Former senior Trump advisor says Arab-Israeli conflict in 'last vestiges'

Jared Kushner expressed hope that the Abraham Accords will usher in a new era of "friendly relations" in the Middle East.

Dan Verbin ,

Jared Kushner in the UAE
Jared Kushner in the UAE

Jared Kushner, former President Donald Trump's senior advisor and son-in-law, in an op-ed published Monday in the Wall Street Journal expressed hope that the Abraham Accords will usher in a new era, bringing to an end the "last vestiges of what has been known as the Arab-Israeli conflict."

Kushner, who was part of the negotiations which led to normalization between Israel and several key Arab and African nations, observed that "new, friendly relations are flowering."

Since Israel and Dubai normalized relations in August 2020, and with air travel now possible, according to the Israeli Airports Authority Israelis have been flocking to the Gulf emirate. Over 40,000 visited in December alone.

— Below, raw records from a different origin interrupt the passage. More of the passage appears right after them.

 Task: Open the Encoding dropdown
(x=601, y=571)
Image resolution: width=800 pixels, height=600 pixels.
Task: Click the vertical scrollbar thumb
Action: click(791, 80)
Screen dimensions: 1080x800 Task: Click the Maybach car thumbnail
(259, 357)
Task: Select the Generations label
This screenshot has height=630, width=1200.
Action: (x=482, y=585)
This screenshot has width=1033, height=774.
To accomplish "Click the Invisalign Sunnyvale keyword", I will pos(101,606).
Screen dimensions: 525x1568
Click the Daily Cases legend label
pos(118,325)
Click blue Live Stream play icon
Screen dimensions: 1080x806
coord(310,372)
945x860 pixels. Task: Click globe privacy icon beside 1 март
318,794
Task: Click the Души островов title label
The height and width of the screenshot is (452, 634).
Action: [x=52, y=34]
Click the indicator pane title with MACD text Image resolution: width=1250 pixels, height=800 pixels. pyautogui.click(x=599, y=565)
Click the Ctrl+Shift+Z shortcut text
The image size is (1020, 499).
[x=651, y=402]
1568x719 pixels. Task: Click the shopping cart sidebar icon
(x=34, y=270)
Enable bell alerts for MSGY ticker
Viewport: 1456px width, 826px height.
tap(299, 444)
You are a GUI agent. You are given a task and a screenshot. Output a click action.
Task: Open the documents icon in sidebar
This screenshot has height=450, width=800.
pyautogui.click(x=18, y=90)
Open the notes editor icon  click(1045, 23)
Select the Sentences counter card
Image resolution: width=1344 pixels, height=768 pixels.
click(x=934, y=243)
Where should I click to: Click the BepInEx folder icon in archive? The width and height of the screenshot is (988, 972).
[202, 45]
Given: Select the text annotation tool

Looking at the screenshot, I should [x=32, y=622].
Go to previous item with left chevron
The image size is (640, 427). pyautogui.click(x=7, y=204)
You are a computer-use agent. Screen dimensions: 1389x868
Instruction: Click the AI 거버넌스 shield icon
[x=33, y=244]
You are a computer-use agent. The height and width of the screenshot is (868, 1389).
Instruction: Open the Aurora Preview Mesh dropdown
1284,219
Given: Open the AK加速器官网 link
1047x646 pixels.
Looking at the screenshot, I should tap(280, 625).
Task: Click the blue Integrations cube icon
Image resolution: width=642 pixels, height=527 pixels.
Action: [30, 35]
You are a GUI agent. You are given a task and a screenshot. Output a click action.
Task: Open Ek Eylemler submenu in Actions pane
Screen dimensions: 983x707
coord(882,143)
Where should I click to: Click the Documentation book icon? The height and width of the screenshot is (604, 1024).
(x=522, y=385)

Kushner wrote about the myth that peace between Israel and its Arab neighbors could only take place after a peace deal was reached between Israel and the Palestinian Arabs. Kushner noted that "the Abraham Accords exposed the conflict as nothing more than a real-estate dispute between Israelis and Palestinians that need not hold up Israel's relations with the broader Arab world."

Kushner also praised Trump for convincing Muslim-majority countries to tackle extremism. Specifically, he mentioned Saudi Arabia and its work in this area, which he said has made the United States safer and created today's more peaceful world. He also praised the former president's work brokering an end to the dispute between Saudi Arabia and Qatar, which shores up a stronger defense against the threat posed by Iran.

On the subject of the Iranian regime, the Biden administration is given credit for building on Trump's Iran policy and "calling Iran's bluff" on new nuclear talks.

Kushner wrote, “While many were troubled by the Biden team’s opening offer to work with Europe and rejoin the Iran deal, known as the Joint Comprehensive Plan of Action, I saw it as a smart diplomatic move. It revealed to the Europeans that the JCPOA is dead and only a new framework can bring stability for the future.”